The big lean cow-puncher stopped with an oath as the riders disappeared. "Nothing doing, Budd," he called to the fat man. "The show's moved on to a new stand."
Jim Budd, puffing heavily and glistening with perspiration, nodded the answer he could not speak. Presently he got out what he wanted to say.
"Notice that leading hawss on the nigh side, Slim?" he asked.

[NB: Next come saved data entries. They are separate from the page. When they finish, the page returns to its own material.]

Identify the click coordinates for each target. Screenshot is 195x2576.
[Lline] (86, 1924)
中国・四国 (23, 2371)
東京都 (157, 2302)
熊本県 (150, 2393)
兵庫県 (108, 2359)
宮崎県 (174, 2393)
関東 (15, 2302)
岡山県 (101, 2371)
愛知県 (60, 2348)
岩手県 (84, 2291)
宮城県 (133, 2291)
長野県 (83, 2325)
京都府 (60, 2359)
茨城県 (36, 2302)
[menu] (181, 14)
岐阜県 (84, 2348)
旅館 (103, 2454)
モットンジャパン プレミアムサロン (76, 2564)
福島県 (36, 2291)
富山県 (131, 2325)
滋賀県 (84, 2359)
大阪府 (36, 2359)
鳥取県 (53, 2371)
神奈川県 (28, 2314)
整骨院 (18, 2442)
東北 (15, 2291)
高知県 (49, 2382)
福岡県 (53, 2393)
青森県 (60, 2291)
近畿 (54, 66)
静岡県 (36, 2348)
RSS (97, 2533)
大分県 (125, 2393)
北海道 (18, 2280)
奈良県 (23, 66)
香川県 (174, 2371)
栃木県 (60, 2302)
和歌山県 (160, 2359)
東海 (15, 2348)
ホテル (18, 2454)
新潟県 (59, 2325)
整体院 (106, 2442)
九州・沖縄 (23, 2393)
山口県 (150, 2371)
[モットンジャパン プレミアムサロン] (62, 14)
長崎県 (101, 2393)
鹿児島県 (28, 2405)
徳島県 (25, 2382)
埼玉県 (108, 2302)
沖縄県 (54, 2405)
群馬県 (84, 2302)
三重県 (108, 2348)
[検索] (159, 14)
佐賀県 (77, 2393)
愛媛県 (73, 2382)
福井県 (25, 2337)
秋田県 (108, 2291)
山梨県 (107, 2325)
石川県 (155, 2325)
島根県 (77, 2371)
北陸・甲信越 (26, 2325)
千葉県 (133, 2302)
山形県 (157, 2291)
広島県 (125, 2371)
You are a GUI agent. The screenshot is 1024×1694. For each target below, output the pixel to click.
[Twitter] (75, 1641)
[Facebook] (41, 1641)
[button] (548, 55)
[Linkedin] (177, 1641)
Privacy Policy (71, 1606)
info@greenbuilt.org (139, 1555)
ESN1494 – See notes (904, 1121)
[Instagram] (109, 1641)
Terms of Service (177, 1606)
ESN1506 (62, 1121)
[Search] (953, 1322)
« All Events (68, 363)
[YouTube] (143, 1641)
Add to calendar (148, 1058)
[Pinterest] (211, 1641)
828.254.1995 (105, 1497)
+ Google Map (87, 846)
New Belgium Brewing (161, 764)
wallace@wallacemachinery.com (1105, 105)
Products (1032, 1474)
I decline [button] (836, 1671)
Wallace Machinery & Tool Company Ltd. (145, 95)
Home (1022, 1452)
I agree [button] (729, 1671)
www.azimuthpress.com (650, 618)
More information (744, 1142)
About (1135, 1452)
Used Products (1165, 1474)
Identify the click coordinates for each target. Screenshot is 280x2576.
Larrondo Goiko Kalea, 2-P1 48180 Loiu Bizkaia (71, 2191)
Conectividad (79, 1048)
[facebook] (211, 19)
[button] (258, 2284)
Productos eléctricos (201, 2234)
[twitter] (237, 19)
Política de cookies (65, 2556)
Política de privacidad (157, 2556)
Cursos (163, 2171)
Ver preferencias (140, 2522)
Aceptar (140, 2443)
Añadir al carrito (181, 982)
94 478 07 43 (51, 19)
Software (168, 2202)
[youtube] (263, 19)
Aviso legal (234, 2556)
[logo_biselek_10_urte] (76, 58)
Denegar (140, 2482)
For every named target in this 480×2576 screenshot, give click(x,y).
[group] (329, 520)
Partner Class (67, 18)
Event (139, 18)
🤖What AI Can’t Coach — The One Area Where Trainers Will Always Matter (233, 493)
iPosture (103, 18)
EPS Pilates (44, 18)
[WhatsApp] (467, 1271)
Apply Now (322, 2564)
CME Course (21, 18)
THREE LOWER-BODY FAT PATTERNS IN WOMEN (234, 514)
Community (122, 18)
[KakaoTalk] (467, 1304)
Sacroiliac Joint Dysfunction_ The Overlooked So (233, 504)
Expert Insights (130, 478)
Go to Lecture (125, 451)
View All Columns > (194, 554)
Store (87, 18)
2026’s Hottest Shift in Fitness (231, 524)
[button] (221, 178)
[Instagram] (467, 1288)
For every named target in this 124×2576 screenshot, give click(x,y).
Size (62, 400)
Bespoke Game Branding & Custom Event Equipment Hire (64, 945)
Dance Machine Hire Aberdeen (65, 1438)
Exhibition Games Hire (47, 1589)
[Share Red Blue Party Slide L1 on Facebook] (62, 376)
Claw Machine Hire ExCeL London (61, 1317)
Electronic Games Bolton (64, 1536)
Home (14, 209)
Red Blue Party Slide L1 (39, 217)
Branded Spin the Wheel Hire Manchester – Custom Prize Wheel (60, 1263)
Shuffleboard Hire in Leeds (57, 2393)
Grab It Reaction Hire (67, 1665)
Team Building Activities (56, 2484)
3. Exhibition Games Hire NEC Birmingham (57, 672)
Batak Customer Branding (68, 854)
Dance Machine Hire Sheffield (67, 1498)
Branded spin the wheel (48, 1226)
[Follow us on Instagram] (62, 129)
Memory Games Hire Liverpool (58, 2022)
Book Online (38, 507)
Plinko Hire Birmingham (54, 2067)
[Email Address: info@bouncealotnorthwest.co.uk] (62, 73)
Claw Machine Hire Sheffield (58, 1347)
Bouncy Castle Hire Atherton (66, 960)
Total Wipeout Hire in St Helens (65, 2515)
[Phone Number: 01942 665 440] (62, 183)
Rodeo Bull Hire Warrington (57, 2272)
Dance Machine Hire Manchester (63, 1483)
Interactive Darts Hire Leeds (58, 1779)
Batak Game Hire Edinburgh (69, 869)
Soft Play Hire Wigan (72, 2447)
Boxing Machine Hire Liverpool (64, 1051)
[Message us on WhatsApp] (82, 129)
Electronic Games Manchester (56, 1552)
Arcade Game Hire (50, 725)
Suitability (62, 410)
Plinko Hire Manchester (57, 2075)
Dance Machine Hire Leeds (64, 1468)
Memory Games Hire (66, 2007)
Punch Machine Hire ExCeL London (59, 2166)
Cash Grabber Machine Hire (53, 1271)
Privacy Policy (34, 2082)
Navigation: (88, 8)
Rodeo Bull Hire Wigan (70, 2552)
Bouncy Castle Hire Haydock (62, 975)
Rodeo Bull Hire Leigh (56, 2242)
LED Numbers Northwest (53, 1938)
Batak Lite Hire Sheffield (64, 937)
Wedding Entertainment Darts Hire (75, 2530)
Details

"So you noticed it, too, Jim. I could swear to that roan with the four stockings. It's the hawss Mr. Larrabie Keller mavericks around on, durn his forsaken hide! And the man on it wore a polka-dot bandanna. So does Keller. He'll have to go some to explain away that. I reckon the others must be nesters from Bear Creek, too."
"We've got 'em where the wool's short this time," Budd agreed. "They been shootin' around right promiscuous. If anybody's dead, then Keller has put a rope round his own neck."
Men were already saddling and mounting for the first unorganized pursuit. Slim and his friend joined these, and cantered down the dusty street scarce ten minutes after the robbers.
The suburbs of the town fell to the rear, and left them in the fall and rise of the foothills that merged to the left in the wide, flat, shimmering plain of the Malpais, and on the other side in the saw-toothed range that notched the horizon from north to south. Somewhere in that waste of cow-backed hills, in that swell of endless land waves, the trail of the robbers vanished.
Men rode far and wide, carrying the pursuit late into the night, but the lost trail was not to be picked up again. So one by one, or in pairs, under the yellow stars, they drifted back to Noches, leaving behind the black depths of blue-canopied hills that had swallowed the fleeing quartette.